Entries provided below:
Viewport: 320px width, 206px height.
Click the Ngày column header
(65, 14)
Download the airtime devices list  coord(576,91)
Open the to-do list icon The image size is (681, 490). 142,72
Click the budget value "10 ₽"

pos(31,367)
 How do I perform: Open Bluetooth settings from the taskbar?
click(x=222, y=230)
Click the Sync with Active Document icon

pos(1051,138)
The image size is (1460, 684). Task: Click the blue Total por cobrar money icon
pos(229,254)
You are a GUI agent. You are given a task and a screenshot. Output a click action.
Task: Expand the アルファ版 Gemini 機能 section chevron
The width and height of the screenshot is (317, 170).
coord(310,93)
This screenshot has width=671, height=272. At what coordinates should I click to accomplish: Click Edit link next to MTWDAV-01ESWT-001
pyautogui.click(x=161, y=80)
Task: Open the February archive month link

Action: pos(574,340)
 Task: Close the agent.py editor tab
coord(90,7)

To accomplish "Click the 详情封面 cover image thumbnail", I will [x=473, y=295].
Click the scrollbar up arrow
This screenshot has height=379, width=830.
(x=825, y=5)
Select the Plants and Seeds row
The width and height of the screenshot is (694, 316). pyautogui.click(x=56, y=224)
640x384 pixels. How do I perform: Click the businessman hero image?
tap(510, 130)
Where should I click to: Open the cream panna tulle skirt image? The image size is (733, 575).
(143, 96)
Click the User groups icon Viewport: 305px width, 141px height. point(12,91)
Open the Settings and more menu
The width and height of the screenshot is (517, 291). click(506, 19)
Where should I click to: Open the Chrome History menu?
End of Entries provided.
Type out all of the records again, exactly.

§ **Result of this exercise**
Viewport: 320px width, 206px height.
Click the Ngày column header
(65, 14)
Download the airtime devices list  coord(576,91)
Open the to-do list icon The image size is (681, 490). 142,72
Click the budget value "10 ₽"

pos(31,367)
 How do I perform: Open Bluetooth settings from the taskbar?
click(x=222, y=230)
Click the Sync with Active Document icon

pos(1051,138)
The image size is (1460, 684). Task: Click the blue Total por cobrar money icon
pos(229,254)
You are a GUI agent. You are given a task and a screenshot. Output a click action.
Task: Expand the アルファ版 Gemini 機能 section chevron
The width and height of the screenshot is (317, 170).
coord(310,93)
This screenshot has width=671, height=272. At what coordinates should I click to accomplish: Click Edit link next to MTWDAV-01ESWT-001
pyautogui.click(x=161, y=80)
Task: Open the February archive month link

Action: pos(574,340)
 Task: Close the agent.py editor tab
coord(90,7)

To accomplish "Click the 详情封面 cover image thumbnail", I will [x=473, y=295].
Click the scrollbar up arrow
This screenshot has height=379, width=830.
(x=825, y=5)
Select the Plants and Seeds row
The width and height of the screenshot is (694, 316). pyautogui.click(x=56, y=224)
640x384 pixels. How do I perform: Click the businessman hero image?
tap(510, 130)
Where should I click to: Open the cream panna tulle skirt image? The image size is (733, 575).
(143, 96)
Click the User groups icon Viewport: 305px width, 141px height. point(12,91)
Open the Settings and more menu
The width and height of the screenshot is (517, 291). click(506, 19)
Where should I click to: Open the Chrome History menu?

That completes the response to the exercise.